1. Serialize top-$K$ pairs for LM context input: $[q; s_{i_1}; T_{n_{i_1}}, T_{e_{i_1}}; ...]$.
2. Generation by a LLM $\theta$:

$$p_\theta(Y \mid \hat s, \hat g) = \prod_t p_\theta(y_t \mid y_{<t}, [q, \hat s, \hat g])$$

6.2 Dataset Structure

• 4,813 sub-protocols and QA pairs
• Train/dev/test split: 2,900/250/1,663
• HID set: 230 questions (avg. 10.4 relations/sentence)
• MSR set: 179 questions ($\geq2$ reasoning steps)

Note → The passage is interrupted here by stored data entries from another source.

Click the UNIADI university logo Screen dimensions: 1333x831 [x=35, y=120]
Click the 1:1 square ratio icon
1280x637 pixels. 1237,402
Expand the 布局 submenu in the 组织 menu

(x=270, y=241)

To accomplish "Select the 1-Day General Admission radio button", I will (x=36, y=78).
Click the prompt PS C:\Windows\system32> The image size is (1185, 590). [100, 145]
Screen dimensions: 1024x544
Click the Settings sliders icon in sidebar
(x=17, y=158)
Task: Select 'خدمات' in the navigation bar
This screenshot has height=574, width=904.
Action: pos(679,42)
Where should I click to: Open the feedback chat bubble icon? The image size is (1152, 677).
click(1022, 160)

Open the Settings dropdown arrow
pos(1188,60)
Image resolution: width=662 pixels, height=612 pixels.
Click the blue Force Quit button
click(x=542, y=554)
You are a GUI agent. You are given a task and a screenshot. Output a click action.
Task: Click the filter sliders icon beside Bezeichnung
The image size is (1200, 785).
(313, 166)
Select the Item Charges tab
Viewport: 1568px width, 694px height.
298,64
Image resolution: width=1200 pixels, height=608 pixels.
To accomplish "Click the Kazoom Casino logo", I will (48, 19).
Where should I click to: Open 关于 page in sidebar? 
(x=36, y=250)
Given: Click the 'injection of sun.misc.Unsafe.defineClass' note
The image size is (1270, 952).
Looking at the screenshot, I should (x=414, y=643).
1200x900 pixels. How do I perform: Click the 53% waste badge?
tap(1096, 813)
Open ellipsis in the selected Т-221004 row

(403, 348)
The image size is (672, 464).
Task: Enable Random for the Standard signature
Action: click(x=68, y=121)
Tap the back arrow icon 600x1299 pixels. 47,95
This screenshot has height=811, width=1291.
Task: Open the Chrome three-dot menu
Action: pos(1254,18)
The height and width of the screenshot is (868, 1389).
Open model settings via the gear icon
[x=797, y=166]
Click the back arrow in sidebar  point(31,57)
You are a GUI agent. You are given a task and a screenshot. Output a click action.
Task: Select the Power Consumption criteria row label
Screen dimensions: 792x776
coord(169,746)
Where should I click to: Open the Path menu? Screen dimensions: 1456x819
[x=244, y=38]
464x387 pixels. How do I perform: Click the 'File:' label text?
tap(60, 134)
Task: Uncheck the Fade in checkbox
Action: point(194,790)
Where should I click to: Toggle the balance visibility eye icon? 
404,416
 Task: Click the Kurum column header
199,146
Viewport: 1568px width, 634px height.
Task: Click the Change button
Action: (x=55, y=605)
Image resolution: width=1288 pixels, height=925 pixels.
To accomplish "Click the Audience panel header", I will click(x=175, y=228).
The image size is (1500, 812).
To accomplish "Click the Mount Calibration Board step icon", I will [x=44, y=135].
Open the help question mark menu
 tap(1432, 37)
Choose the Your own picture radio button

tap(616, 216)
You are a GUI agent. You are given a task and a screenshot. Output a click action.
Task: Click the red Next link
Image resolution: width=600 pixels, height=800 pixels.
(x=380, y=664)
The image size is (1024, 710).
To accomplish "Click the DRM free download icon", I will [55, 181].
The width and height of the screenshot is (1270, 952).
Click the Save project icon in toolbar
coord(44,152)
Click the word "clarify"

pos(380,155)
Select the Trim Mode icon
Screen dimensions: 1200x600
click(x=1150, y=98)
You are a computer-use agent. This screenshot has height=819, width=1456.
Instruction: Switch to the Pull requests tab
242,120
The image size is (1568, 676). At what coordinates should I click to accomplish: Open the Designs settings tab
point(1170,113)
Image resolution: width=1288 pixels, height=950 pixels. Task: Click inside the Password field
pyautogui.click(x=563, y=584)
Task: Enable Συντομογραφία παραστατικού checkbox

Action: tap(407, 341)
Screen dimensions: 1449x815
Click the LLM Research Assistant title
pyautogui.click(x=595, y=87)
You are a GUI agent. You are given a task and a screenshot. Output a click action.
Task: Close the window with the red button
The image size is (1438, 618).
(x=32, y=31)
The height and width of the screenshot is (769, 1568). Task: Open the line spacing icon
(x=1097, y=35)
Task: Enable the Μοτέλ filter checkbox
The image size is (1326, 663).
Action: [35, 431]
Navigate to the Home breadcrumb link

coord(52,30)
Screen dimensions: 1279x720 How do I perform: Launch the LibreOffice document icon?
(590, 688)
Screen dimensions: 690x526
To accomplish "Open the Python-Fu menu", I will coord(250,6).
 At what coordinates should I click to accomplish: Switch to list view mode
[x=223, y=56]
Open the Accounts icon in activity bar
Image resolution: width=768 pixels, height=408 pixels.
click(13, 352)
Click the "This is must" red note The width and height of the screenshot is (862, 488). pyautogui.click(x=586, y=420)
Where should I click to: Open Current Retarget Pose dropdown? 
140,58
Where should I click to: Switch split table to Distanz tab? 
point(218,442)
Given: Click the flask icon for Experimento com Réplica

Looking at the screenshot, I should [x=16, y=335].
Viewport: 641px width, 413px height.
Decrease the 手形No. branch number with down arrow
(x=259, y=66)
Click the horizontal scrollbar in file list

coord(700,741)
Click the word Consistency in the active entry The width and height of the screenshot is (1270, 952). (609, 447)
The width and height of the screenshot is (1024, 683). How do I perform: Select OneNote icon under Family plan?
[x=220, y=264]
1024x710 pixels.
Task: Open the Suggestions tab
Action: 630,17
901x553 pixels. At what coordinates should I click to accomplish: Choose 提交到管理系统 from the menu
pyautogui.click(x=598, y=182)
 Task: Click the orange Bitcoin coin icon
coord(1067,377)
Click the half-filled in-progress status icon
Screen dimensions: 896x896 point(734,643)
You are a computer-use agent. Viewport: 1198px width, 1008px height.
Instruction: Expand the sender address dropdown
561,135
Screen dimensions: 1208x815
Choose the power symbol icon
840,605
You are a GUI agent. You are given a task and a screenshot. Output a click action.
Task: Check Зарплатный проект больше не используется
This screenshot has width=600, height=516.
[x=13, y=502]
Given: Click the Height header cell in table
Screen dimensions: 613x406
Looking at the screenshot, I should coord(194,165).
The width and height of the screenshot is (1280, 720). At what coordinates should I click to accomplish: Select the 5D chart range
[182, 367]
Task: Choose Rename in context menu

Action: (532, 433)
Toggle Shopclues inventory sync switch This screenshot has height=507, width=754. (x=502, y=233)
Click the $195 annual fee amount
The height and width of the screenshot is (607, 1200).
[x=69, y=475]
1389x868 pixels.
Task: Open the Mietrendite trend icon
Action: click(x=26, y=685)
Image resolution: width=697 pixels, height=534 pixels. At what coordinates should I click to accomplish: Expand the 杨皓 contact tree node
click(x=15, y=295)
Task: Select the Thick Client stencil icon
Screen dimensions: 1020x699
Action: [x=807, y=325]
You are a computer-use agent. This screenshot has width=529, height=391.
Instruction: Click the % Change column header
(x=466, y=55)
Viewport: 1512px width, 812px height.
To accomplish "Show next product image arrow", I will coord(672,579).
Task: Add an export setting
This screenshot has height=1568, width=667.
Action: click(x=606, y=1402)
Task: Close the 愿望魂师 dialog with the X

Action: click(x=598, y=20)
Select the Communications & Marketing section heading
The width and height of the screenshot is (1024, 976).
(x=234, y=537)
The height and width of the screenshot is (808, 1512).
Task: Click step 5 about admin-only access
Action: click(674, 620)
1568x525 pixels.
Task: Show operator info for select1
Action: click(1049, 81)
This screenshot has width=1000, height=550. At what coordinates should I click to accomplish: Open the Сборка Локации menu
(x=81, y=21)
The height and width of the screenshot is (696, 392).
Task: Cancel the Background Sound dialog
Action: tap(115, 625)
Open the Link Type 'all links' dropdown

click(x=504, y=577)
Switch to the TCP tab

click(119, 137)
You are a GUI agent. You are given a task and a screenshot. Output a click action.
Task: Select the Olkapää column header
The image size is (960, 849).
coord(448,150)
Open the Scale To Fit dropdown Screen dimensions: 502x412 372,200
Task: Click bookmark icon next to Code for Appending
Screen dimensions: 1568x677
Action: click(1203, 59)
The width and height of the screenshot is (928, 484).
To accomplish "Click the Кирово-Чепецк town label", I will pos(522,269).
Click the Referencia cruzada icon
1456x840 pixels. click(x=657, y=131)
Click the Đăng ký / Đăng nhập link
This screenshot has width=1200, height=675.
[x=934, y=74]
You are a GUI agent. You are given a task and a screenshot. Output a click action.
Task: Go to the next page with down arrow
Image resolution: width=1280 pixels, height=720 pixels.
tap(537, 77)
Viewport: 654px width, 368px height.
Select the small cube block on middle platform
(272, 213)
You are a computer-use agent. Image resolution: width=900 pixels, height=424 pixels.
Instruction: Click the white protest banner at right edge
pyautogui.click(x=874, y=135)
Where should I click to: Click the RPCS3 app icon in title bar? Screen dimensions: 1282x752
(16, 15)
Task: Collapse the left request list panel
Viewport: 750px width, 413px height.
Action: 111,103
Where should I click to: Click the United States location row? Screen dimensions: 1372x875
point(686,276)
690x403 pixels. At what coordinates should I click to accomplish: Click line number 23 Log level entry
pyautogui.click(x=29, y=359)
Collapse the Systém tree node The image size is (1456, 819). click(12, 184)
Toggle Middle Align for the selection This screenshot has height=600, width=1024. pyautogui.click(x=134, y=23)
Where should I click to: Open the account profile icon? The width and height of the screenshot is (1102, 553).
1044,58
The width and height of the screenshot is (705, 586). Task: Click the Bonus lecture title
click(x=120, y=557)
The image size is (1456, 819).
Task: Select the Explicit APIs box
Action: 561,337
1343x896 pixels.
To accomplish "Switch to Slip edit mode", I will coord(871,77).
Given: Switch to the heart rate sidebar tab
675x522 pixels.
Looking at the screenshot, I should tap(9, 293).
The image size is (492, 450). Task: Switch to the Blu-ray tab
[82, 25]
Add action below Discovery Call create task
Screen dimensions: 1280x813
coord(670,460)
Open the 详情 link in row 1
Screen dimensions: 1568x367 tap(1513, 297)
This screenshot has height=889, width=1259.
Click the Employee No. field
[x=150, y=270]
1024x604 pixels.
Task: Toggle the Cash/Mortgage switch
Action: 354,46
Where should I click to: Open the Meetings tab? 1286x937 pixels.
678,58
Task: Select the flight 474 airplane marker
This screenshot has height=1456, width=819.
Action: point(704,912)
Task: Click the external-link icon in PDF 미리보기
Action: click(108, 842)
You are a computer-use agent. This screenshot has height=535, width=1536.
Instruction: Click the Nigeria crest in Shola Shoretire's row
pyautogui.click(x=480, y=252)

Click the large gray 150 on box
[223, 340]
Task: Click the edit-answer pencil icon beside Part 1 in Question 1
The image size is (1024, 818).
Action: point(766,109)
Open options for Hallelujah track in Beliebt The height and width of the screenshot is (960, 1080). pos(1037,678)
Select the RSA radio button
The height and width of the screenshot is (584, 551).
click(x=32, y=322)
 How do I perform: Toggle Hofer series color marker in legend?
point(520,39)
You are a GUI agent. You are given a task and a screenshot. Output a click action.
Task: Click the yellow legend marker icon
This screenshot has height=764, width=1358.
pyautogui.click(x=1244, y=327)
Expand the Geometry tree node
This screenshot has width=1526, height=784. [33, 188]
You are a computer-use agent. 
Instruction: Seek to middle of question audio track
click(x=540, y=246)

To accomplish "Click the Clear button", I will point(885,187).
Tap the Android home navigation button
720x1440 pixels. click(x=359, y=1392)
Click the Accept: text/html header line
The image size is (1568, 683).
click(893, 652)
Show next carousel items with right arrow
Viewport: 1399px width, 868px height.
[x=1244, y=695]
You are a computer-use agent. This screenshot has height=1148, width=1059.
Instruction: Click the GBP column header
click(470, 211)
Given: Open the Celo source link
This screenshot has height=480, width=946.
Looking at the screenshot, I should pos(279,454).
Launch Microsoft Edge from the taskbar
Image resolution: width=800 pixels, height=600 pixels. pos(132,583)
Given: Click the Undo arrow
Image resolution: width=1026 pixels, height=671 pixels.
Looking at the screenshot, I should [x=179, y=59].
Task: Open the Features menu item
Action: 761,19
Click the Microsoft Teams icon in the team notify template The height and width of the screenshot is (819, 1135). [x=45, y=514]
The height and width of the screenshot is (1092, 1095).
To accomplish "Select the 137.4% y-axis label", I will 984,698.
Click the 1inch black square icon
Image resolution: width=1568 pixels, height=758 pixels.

6.3 QA Baselines and Ablations

• LLM only (no retrieval)
• Text RAG (BM25, LaBSE, embedding models)
• Graph RAG (GRAG)
• Ablations: without sentence, without graph, using SciERC or ChemPort graphs

6.4 Accuracy Results (Open-source LLM)

System	Test	HID	MSR
LLM only	19.12	18.30	17.88
BM25 + LLM	62.24	59.57	49.72
GRAG + LLM	23.63	10.64	6.70
Ours w/o Graph	65.42	62.98	54.19
Ours w/o Sentence	64.88	67.23	56.42
Ours w SciERC	62.54	60.85	55.31
Ours w ChemPort	63.92	65.11	55.87
Ours (full)	70.66	69.36	62.01

BioPIE’s full system outperforms all baselines (+8.4 pts overall vs. BM25). Removing graph information or replacing with domain-oblivious graphs significantly reduces performance, indicating the necessity and complementarity of text and protocol-specific KGs. Closed-source LLMs such as Claude-4.5-Haiku yield up to 89.6% accuracy and show analogous trends.

7. Significance, Applications, and Outlook

BioPIE’s procedure-centric KGs directly model HID parameters (e.g., volume, temperature, force, time) and sequence order via next_step relations, enabling explicit encoding essential for HID and MSR QA. QA performance on HID (69.36%) and MSR (62.01%) tasks demonstrates BioPIE’s practical advantage over prior datasets and generic approaches. Diminishing returns are observed for relation extraction (saturating near 75 $F_1$), while entity extraction continues to benefit from scaling.

Beyond QA, BioPIE KGs facilitate:

• Protocol synthesis and optimization
• Automated workflow validation (e.g., parameter consistency checking)
• Programmatic transformation of protocols into robotic scripts
• Modular and conditional orchestration in AI-powered or autonomous laboratories

BioPIE establishes a foundation for both improved near-term QA over biomedical protocols and longer-term AI-driven laboratory automation by furnishing high-resolution, procedure-focused experimental knowledge graphs (Hou et al., 8 Jan 2026).